Introduced in 2012, it offered an enticing combination – a completely plant-based product that looked like meat, could be cooked like meat, and tasted more like meat than any previous product. The company took off first with strips of fake chicken, then created products emulating beef and pork. There were rollouts in Whole Foods, and a major partnership with McDonalds dubbed the McPlant burger, which was discontinued this year in the U.S.
But since the 2019 IPO, Beyond Meat has failed to meet sales targets. Part of the problem was the impact of COVID-19 restrictions on restaurants, many of which closed for months during the pandemic, and the company’s shift in focus to supermarkets. One bizarre incident that may indicate the level of tension at Beyond Meat was the arrest of Chief Operating Officer Douglas Ramsey in September after he got into a fight in an Arkansas parking garage with another driver and bit the man’s nose. Ramsey was suspended by the company.

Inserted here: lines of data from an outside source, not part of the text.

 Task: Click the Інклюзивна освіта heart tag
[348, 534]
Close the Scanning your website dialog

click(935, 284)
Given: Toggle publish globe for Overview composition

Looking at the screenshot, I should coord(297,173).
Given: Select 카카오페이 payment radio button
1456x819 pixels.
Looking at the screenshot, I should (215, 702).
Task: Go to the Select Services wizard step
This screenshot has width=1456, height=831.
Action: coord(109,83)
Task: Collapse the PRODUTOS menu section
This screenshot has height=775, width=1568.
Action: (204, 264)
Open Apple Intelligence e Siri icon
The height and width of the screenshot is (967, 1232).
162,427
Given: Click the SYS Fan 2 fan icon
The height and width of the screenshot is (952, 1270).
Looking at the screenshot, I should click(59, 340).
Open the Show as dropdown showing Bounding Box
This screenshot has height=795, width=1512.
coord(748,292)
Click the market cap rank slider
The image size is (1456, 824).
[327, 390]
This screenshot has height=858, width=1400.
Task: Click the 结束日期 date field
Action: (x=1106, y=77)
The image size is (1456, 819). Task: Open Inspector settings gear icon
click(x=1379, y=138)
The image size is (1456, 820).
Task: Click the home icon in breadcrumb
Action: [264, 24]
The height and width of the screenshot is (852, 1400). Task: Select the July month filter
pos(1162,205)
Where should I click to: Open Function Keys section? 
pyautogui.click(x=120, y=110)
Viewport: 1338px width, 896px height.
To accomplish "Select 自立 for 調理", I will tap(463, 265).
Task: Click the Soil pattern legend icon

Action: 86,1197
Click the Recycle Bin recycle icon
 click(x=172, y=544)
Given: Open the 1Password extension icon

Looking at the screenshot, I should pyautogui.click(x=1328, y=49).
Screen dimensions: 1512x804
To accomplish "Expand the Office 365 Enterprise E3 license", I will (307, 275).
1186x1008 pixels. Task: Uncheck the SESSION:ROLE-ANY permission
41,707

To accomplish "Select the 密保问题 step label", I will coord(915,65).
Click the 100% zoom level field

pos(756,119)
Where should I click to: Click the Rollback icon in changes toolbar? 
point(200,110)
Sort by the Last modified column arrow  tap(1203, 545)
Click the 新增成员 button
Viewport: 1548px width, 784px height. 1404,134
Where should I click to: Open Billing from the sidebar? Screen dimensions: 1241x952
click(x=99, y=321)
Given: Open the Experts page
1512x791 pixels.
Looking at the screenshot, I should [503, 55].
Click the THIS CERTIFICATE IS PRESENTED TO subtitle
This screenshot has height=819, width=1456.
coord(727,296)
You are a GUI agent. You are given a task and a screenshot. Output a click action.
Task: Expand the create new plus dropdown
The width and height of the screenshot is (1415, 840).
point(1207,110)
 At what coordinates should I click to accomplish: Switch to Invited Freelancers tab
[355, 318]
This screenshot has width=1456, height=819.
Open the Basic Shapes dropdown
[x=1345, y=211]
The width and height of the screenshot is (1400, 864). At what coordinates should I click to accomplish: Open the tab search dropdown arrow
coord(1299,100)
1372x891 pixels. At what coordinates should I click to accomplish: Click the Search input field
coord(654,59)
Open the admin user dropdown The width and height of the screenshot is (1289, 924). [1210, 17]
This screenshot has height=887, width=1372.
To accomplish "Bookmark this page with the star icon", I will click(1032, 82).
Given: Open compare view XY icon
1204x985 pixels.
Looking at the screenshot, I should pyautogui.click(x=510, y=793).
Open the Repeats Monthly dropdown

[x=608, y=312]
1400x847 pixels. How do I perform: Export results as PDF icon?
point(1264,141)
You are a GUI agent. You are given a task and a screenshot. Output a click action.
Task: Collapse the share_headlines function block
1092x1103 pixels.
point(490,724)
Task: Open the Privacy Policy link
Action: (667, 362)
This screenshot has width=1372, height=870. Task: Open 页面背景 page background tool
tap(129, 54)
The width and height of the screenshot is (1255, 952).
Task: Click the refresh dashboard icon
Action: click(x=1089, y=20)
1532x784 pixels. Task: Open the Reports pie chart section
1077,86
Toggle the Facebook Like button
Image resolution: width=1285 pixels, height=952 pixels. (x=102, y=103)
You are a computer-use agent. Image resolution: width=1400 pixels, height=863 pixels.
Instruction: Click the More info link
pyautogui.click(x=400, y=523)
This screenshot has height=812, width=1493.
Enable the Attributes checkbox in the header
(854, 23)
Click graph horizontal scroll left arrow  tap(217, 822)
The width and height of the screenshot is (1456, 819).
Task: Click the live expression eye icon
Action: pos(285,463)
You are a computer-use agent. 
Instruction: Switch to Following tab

Among other Israeli companies that have drawn large international investment is Redefine Meat, which uses a proprietary 3-D printing process to turn plant-based proteins into steaks. The Rehovot, Israel-based company, whose logo is an upside-down cow, raised $135 million in January in a funding round led by Tel Aviv-based Hanaco Ventures and London’s Synthesis Capital.
SavorEat, an Israeli company that trades on the Tel Aviv Stock Exchange features a robot chef making plant-based dishes to order, is rolling out its technology on U.S. college campuses. The machine it sells allows food operators to “customize the meal based on level of doneness as well as fat and protein level,” Barak Orenstein, vice president of marketing, told The Circuit . “This has not been done before.”
Despite Beyond Meat’s market plunge, Israeli companies see a bright future for meat substitutes and expect even more companies to join the race for the perfect alternative steak.
“If the megatrends of health and wellness and sustainability persist, the foundations of the industry will remain strong,” Orenstein said.